Faithfully repeat each entry below, minus the pictures.

Stored records:
+---+
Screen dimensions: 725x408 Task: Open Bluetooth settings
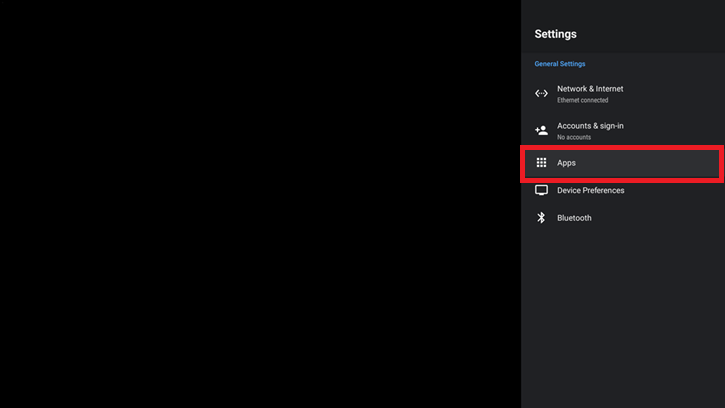tap(574, 218)
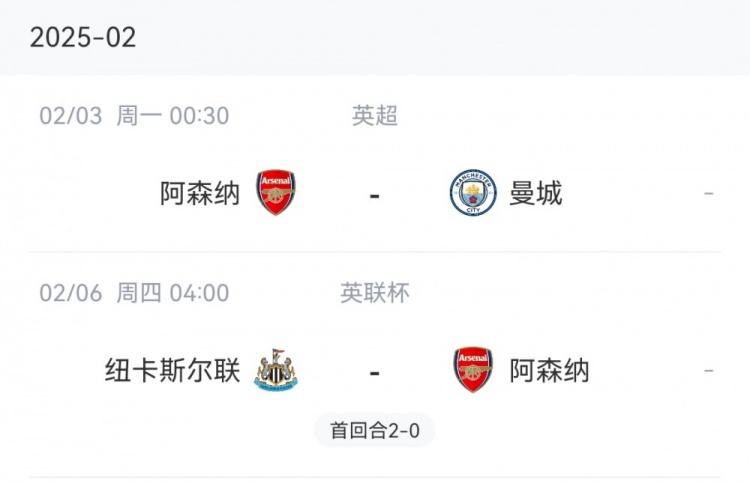Tap the Manchester City crest

point(473,192)
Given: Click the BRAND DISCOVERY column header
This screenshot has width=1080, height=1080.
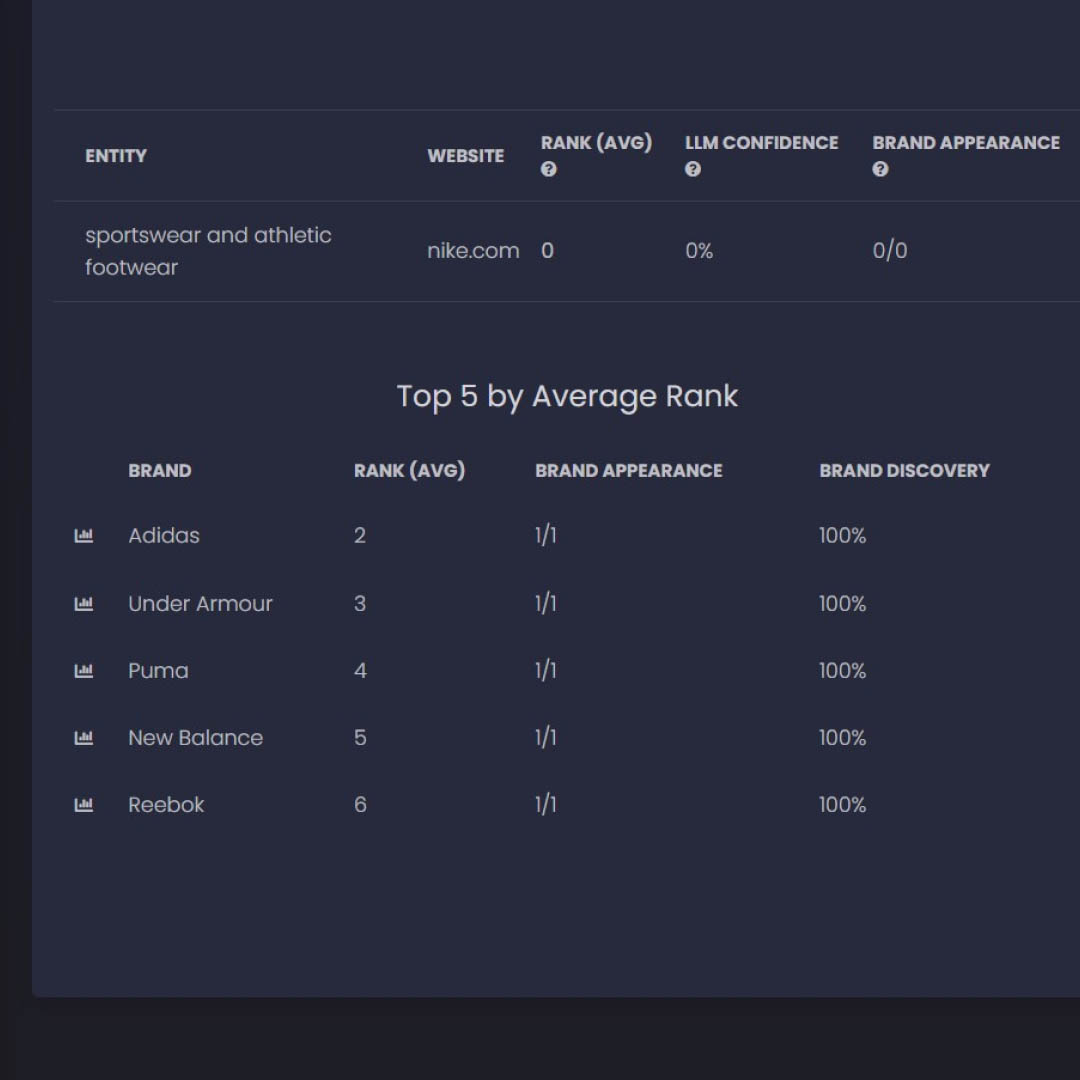Looking at the screenshot, I should tap(904, 471).
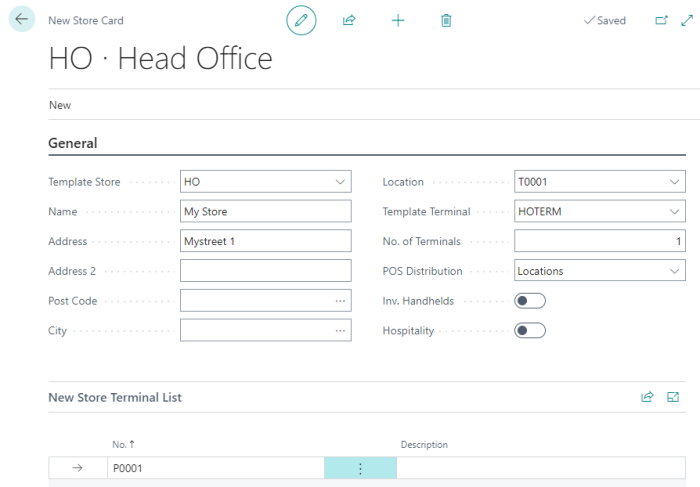Click the Name input field
This screenshot has width=700, height=487.
[265, 212]
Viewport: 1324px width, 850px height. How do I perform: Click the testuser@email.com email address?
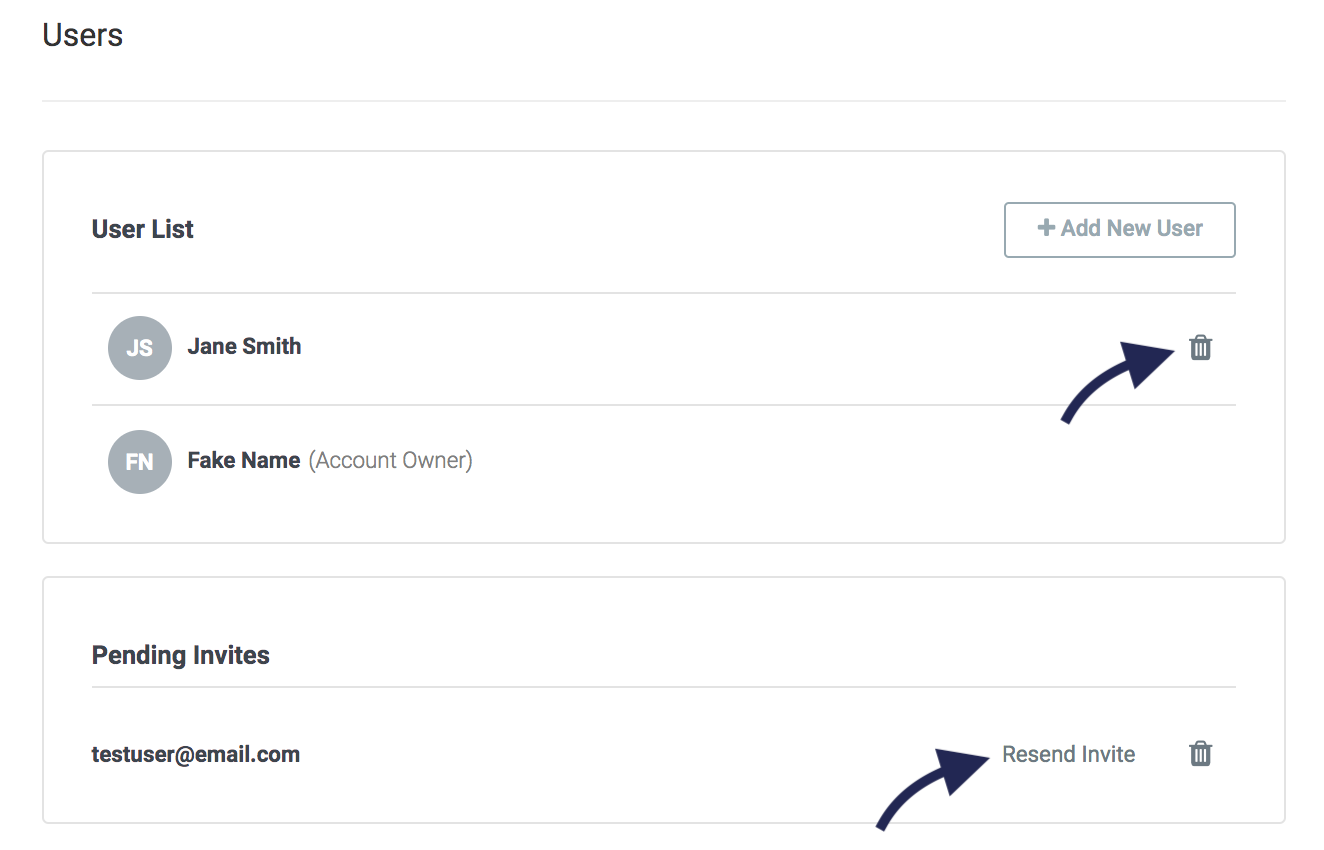[196, 754]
+---+
Reply:
Screen dimensions: 725x408 Task: Open Bluetooth settings
tap(574, 218)
Tap the Manchester City crest

point(473,192)
Given: Click the BRAND DISCOVERY column header
This screenshot has width=1080, height=1080.
Looking at the screenshot, I should tap(904, 471).
Click the Name input field
This screenshot has width=700, height=487.
[265, 212]
Viewport: 1324px width, 850px height. How do I perform: Click the testuser@email.com email address?
[196, 754]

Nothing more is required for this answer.